» **Document segment**
During the first two weeks that Petit worked for DAE, he was paid hourly. His rate was
$25.00 per hour based on a 40 hour week, which equaled the $52,000.00. At his deposition, Plaintiff
testified that he had let the Adamses know that “he would be willing to be on salary just to keep a
steady payroll for them.” Petit Depo. at. 23. He further testified that “at first [the Adamses] didn’t
pay [him] a salary. . .and then [Mr. Adams] came out and asked [him] if they would like to take me
up on that offer about putting me on salary, and [Plaintiff] siad that would be fine.” Petit Depo. at
23. Defendants, on the other hand, contend that the first two weeks were a probationary period, and
that they agreed to make Plaintiff a salaried employee when his employment became “a solid thing.”
Jeremy Depo. at 45. Mr. Adams testified that Plaintiff had no fixed hours. Adams Depo. at 117-118.
Both Mr. Adams and Jeremy testified that Plaintiff had the ability to “come and go” as he
pleased. Adams Depo. at 117-118. Jeremy Depo. at 60. However, when Plaintiff first started
working for Defendants, his normal hours were 8:30 a.m. until 5:00 p.m. According to Defendants,
Plaintiff was responsible for supervising the employees in the sleeve and car restoration shops from
8:30 a.m. until 2 p.m., the time that Mr. Adams typically arrived at DAE each work day. Plaintiff’s
co-workers in the restoration shop were Mr. Adams, Mr. Cary, and Dave Montaro. Joint Statement
of Facts, ECF Dkt. #46 at ¶¶ 9, 30.
When Plaintiff first began working in the restoration shop, DAE employed George M.
Barrick (“Mr. Barrick”) and “Alan” in the sleeve shop. Petit Depo. at 30. According to Plaintiff, his
initial contact with the sleeve shop involved fixing broken parts that Alan or George brought him.
When Alan got fired and George left, Plaintiff claims that he had to make “more regular visits” to
the sleeve shop. Petit Depo. at 37. Mr. Adams conceded that there was a lot of turnover in the sleeve
shop. Adams Depo. at 113. However, according to Plaintiff’s deposition testimony, Defendants
warned Plaintiff against being in the sleeve shop too often, so he spent as little time as possible in
the sleeve shop. Petit Depo. at 44-46.
In 2012, Plaintiff’s sons, Larry Petit and Luke Petit, were hired by DAE. Defendants
contend that Plaintiff hired his sons, but, in fact, the evidence shows that Plaintiff asked Mr. Adams
to employ his sons. Larry worked with Plaintiff in the restoration shop and Luke worked in the
sleeve shop. Plaintiff first asked Mrs. Adams if the Adamses would hire his son Larry, but she
responded that they would not, “because [the Adamses] wouldn’t hire family.” Petit Depo. at 40.

» **Written instruction A**
From the excerpt about Petit's work at DAE, extract the passage from "When Alan got" to "Depo. at 40.".

» **Data items**
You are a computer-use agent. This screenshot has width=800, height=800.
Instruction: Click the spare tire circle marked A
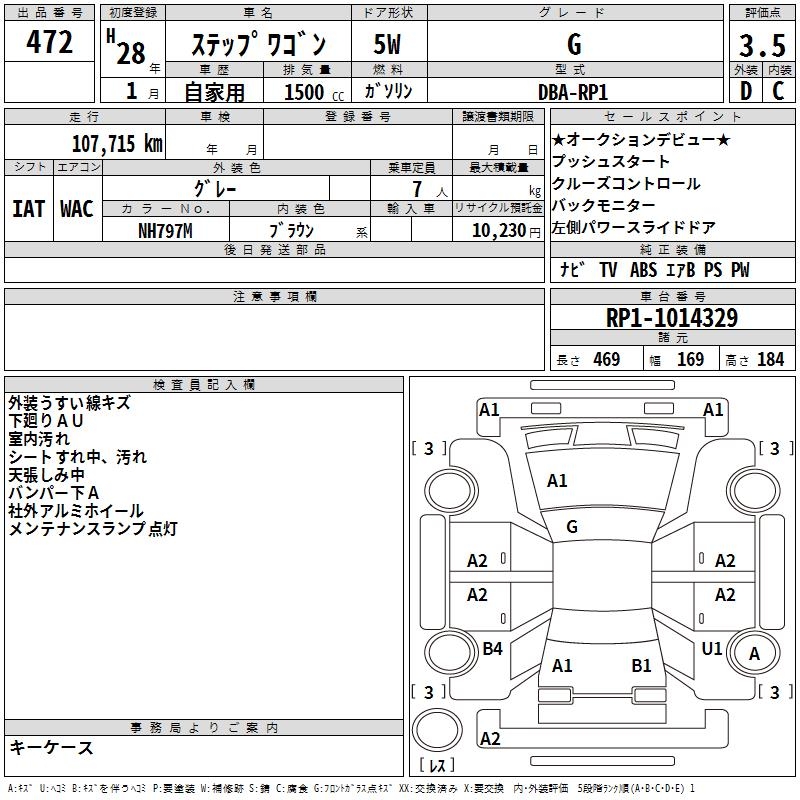pyautogui.click(x=755, y=654)
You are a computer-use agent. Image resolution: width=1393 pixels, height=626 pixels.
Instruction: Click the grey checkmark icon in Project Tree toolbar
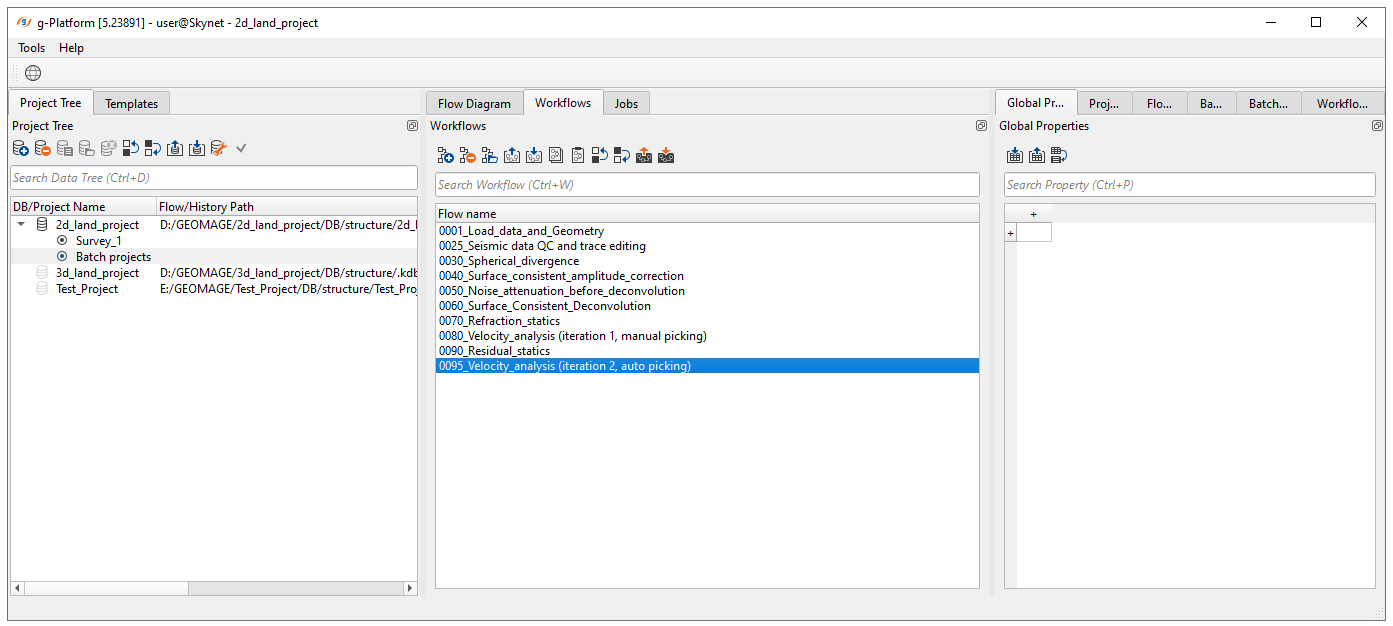click(x=241, y=148)
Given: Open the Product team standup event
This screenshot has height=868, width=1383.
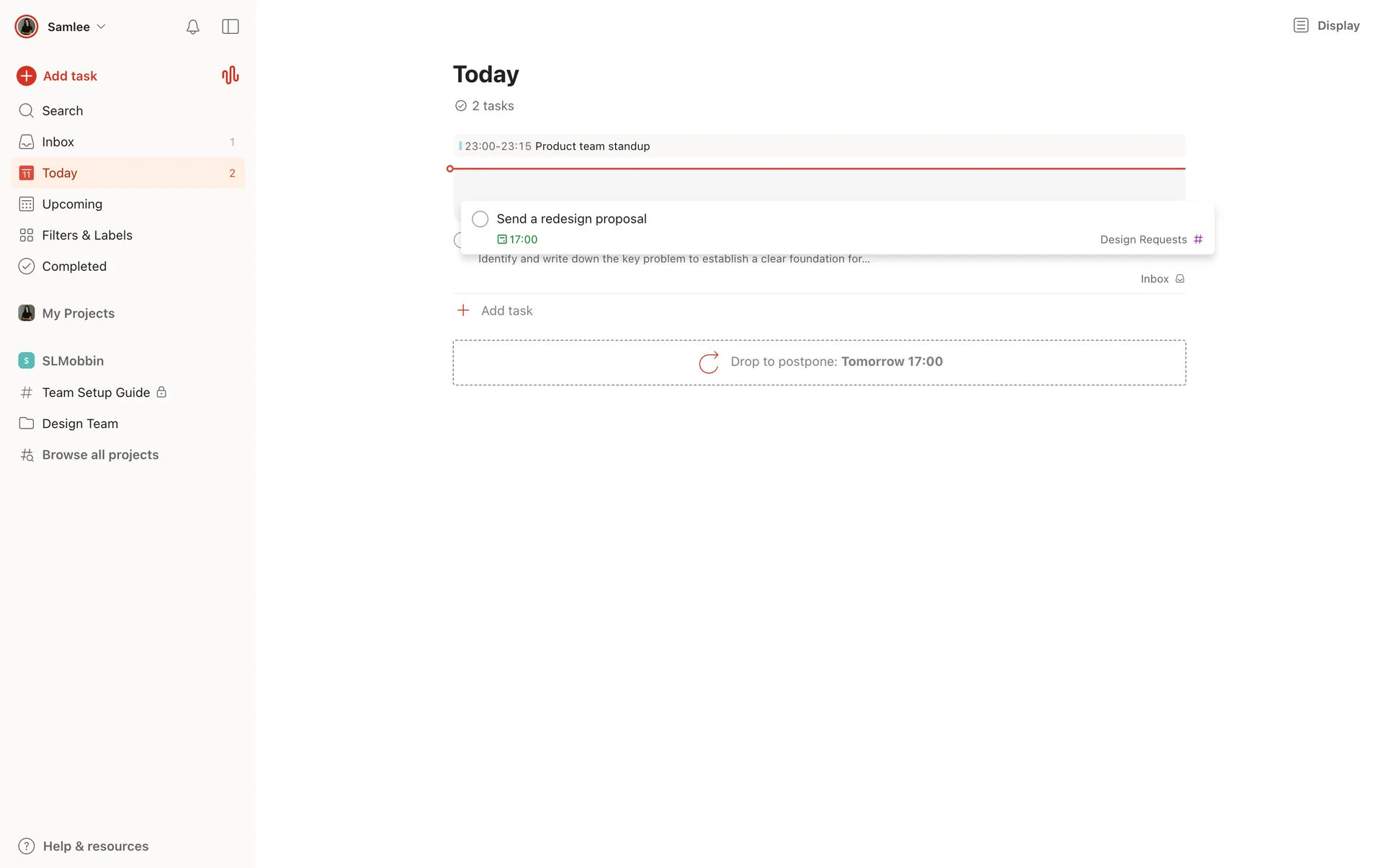Looking at the screenshot, I should pos(592,146).
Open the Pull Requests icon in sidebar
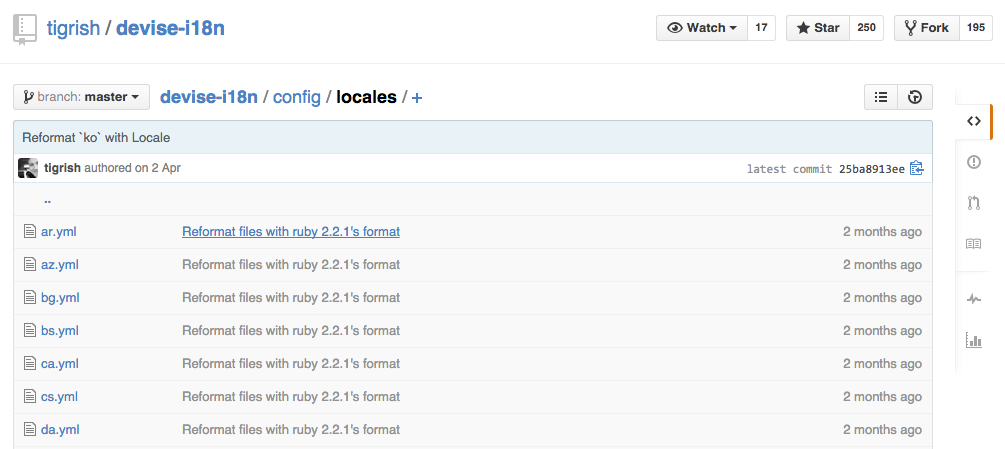The image size is (1005, 449). pyautogui.click(x=974, y=203)
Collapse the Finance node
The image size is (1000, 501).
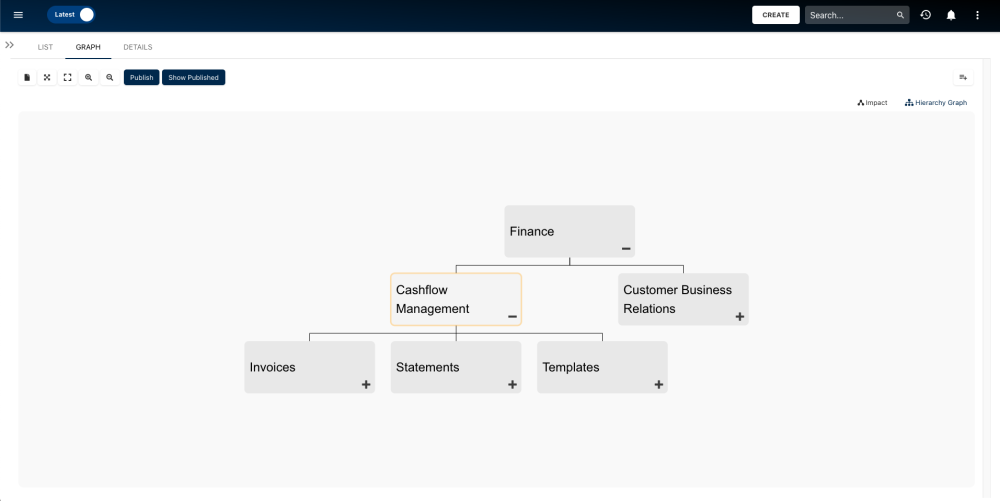(626, 248)
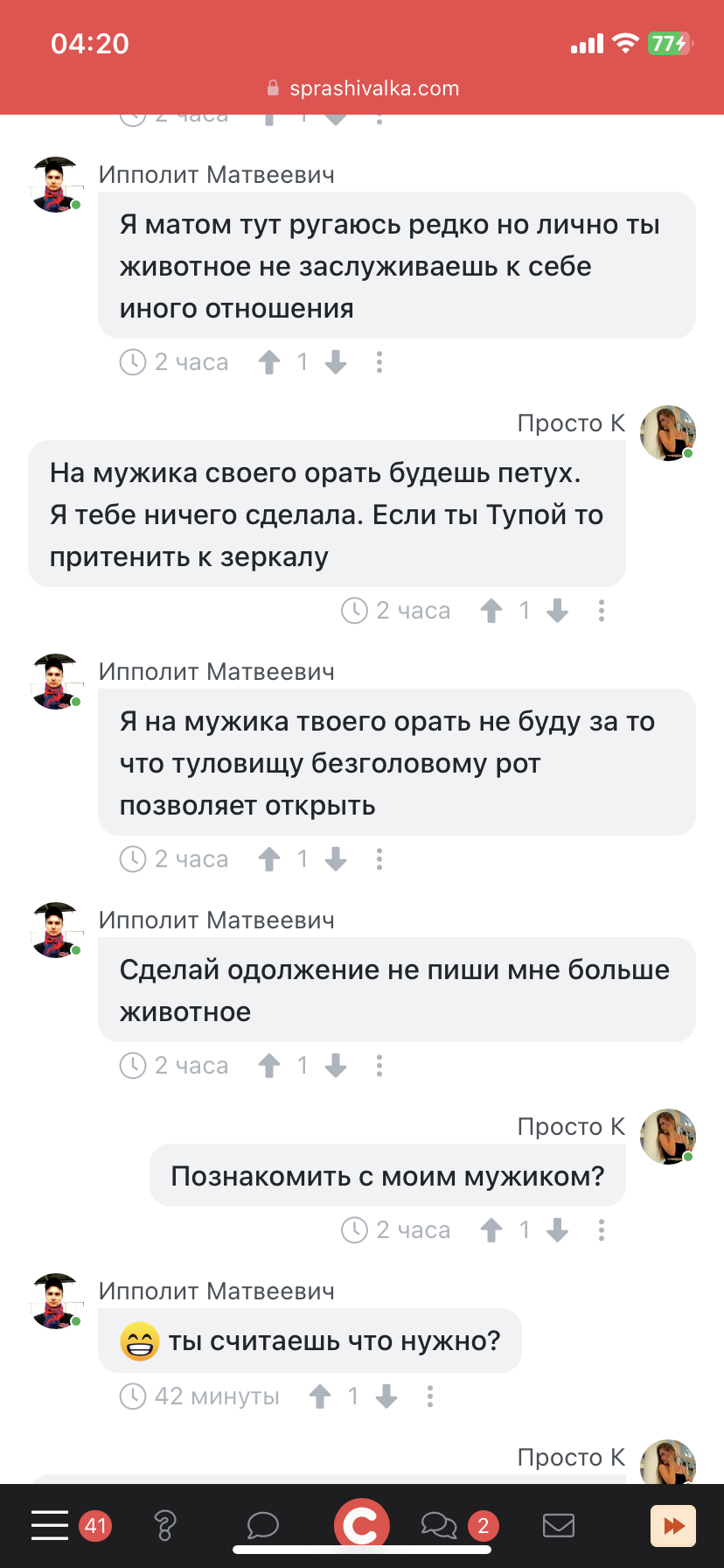Downvote the comment 'ты считаешь что нужно?'
The width and height of the screenshot is (724, 1568).
[x=386, y=1396]
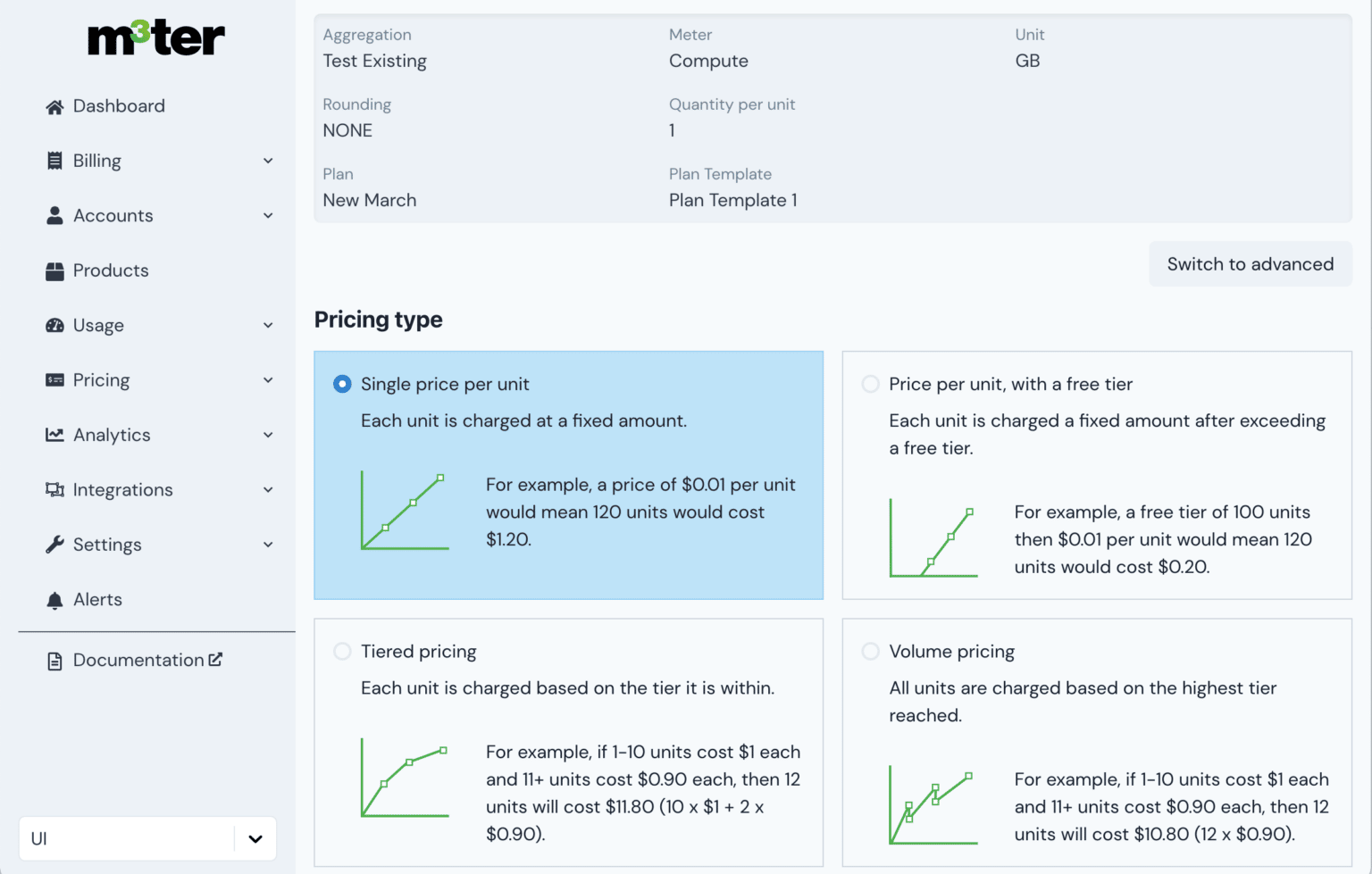The height and width of the screenshot is (874, 1372).
Task: Expand the Usage menu chevron
Action: click(268, 325)
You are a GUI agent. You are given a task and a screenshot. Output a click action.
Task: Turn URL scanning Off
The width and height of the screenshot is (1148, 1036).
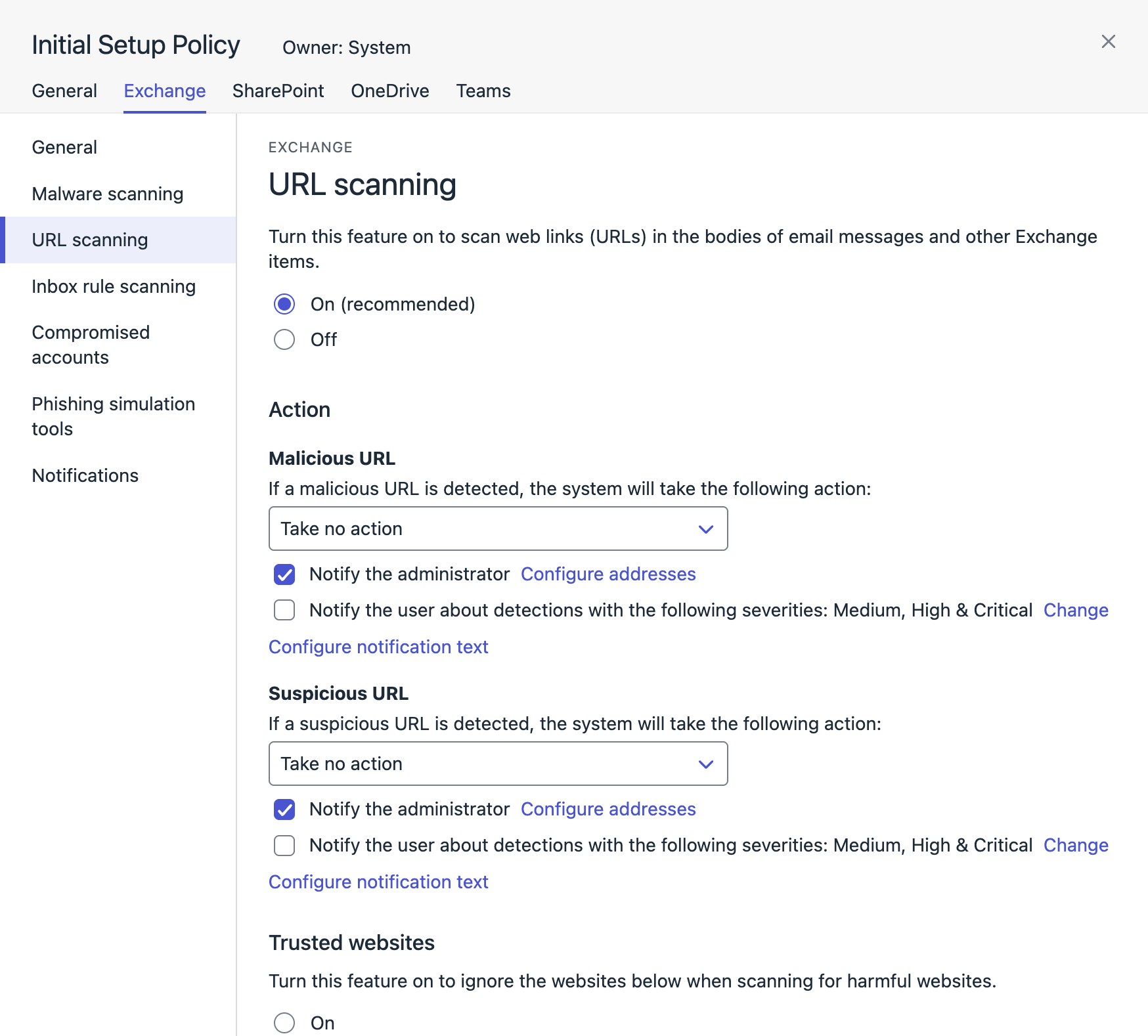pos(284,339)
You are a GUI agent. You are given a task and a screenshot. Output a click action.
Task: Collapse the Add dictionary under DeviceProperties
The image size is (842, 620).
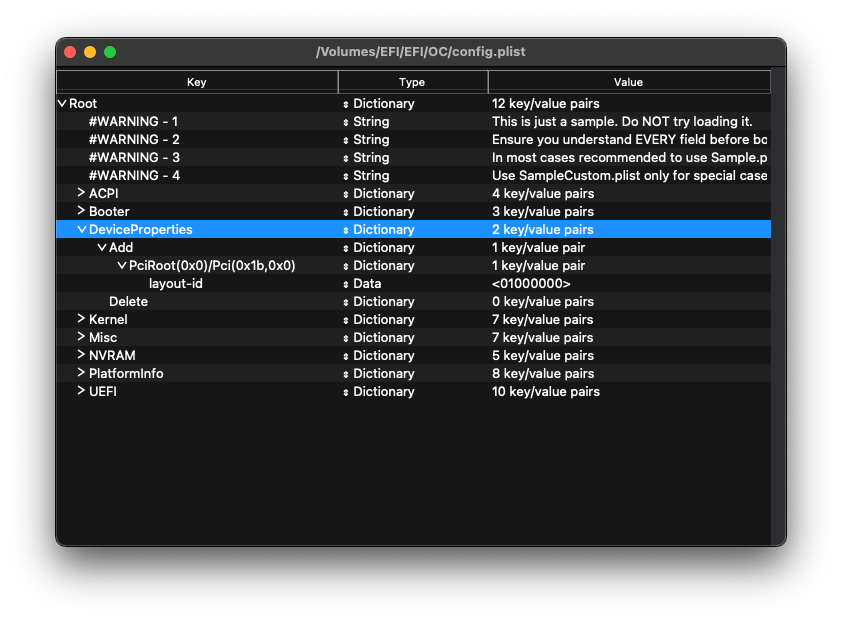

» **Written instruction B**
Copy the rows verbatim, from the line with "Open the Pull Requests icon in sidebar" through the end of the rows, including both of those lines. Omit the pictures from your copy.

» **Complete answer A**
When Alan got fired and George left, Plaintiff claims that he had to make “more regular visits” to
the sleeve shop. Petit Depo. at 37. Mr. Adams conceded that there was a lot of turnover in the sleeve
shop. Adams Depo. at 113. However, according to Plaintiff’s deposition testimony, Defendants
warned Plaintiff against being in the sleeve shop too often, so he spent as little time as possible in
the sleeve shop. Petit Depo. at 44-46.
In 2012, Plaintiff’s sons, Larry Petit and Luke Petit, were hired by DAE. Defendants
contend that Plaintiff hired his sons, but, in fact, the evidence shows that Plaintiff asked Mr. Adams
to employ his sons. Larry worked with Plaintiff in the restoration shop and Luke worked in the
sleeve shop. Plaintiff first asked Mrs. Adams if the Adamses would hire his son Larry, but she
responded that they would not, “because [the Adamses] wouldn’t hire family.” Petit Depo. at 40.

» **Complete answer B**
Open the Pull Requests icon in sidebar
The image size is (1005, 449). pyautogui.click(x=974, y=203)
Collapse the Finance node
The image size is (1000, 501).
(626, 248)
Downvote the comment 'ты считаешь что нужно?'
The width and height of the screenshot is (724, 1568).
[x=386, y=1396]
The height and width of the screenshot is (874, 1372).
Task: Expand the Usage menu chevron
Action: click(268, 325)
You are a GUI agent. You are given a task and a screenshot. Output a click action.
Task: Turn URL scanning Off
The width and height of the screenshot is (1148, 1036).
pos(284,339)
You are a GUI agent. You are given a task and a screenshot. Output a click action.
Task: Collapse the Add dictionary under DeviceProperties
The image size is (842, 620).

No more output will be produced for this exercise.